Several years back, I had a few encounters with a local politician who was aligning himself with schools. I missed the scandal that followed and did not discover until years later (via a newspaper article) that he had been arrested for crimes related to child pornography – the evidence included thousands of photos on his work computer. He had been diagnosed with cancer prior to the scandal, and he died under house arrest not long after. This incident shook me in the way that was maybe similar to how America reacted to the disgrace of Jared Fogel, the former Subway pitchman.
No Home for Bees, which was performed in workshop by 20% Theater Company, features an extraordinary script by Emily Dendinger. This five-actor character study asks poignant questions regarding a topic that is so disturbing that we do not yet have the right vocabulary to discuss it.
The action centers around Suz (Cedar Larson), a 16-year-old whose father Gary (Jeff Duhigg) returned home two weeks earlier following a five-year stint in prison. Suz’s mother Meredith (Marsha Harman) went to great lengths to conceal Gary’s crime from their two daughters, who believe that their father was in jail for tax evasion. In an ideal theater-going world, the audience would not know that Gary was actually convicted of crimes related to child-pornography until mid-way through the first act. Dendinger’s script unfolds this reveal through a series of intriguing clues: Gary’s reluctance to use a computer; Meredith’s recording their younger daughter Bridget’s (Ada Grey) swim meets so Gary does not need to attend in person; Suz emerging from the house in a panic after discovering the truth from an internet search.
While Gary’s actions, past and present, are central to No Home for Bees, the play is not about him. In fact, as a character he doesn’t say much. Before his arrest Gary was a college professor and novelist respected for a highly literary writing style, but in his current situation, he has no words to explain why he acted upon taboo sexual impulses. Even when Suz asks Gary point-blank if he looked at girls that were her age, or if he ever looked at her in an unhealthy way, Gary shrivels emotionally rather than trying to justify his actions.
20% Theater Company works toward a mission of strengthening the voice of women in theater (the name is derived from a statistic that in 2002, only 20% of working theater professionals were women). This play is a good fit based on the strength and complexity of its three female characters. Meredith is highly competent in providing for her family and in preparing a home where Gary can return following his incarceration, but her conviction that Gary will not backslide threatens to destroy all of her hopes. Bridget, being 12 years old and unaware of why her father was in jail, wants to make up for lost time with Gary. Not understanding that her father needs to maintain a low profile in the community, she incorrectly sees her mother as an enabler in Gary’s decision to not leave the house.

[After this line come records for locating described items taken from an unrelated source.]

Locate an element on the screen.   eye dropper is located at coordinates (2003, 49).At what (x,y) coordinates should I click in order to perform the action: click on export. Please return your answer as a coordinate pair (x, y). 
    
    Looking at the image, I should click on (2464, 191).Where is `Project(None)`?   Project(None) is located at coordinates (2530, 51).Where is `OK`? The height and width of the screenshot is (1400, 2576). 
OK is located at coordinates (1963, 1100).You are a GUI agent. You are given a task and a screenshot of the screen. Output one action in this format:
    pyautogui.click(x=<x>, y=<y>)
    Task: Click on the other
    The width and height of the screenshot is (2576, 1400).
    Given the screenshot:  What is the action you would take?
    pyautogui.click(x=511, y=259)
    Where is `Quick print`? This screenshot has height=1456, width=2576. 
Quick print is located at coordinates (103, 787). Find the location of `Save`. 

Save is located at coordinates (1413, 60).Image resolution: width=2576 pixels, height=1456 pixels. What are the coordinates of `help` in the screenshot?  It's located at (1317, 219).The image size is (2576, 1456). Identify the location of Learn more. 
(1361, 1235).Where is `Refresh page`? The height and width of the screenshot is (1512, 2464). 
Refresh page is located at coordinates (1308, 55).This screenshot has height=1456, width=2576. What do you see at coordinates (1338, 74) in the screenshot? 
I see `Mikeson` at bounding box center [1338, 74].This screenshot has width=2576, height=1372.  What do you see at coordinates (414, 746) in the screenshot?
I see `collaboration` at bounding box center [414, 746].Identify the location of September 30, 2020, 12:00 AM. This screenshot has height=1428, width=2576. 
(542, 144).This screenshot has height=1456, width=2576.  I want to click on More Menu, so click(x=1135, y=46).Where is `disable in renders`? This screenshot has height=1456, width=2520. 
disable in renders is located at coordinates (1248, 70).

Suz, as the main protagonist, is caught in the middle of all these conflicts at a pivotal time in her life. Although she is only 16, she is already going off to an ivy league college at the end of the summer, and she is engaging in her first serious relationship with a 19-year-old named Hal (Raymond Hutchison). She wants to regain trust in her father, but since she is honest in her inability to understand his past destructive behaviors, she does not share her mother’s confidence that Gary is cured. Also, the build-up to Suz and Hal’s decision whether or not to have sex (Hal does not realize that Suz is underage) provides another intriguing view on how people deal with illegal sexual behaviors.
Amidst all of these complex interactions, we also have a hive of bees. Gary, having read books about beekeeping in jail, has focused his energies on starting a new hive in the front yard with Bridget. We learn that a crucial step in the process is introducing a queen enclosed in a cage made of candy sugar, which the bees will eat through to release the queen. At the play’s end, we still don’t know if the hive will accept the queen, but the success of the hive remains one of the only hopes that the entire family can cling to.
Among its many strengths is that No Hive for Bees is the rare family drama that includes no yelling and, in fact, very little that would be considered argument. The characters are soft-spoken and motivated by their desire to understand, not a desire to hurt each other. The compassion that Gary’s receives from the playwright will not please all audiences, but everyone who walks away will admire the three female characters and their struggle to keep a husband and father in their lives despite terrible odds.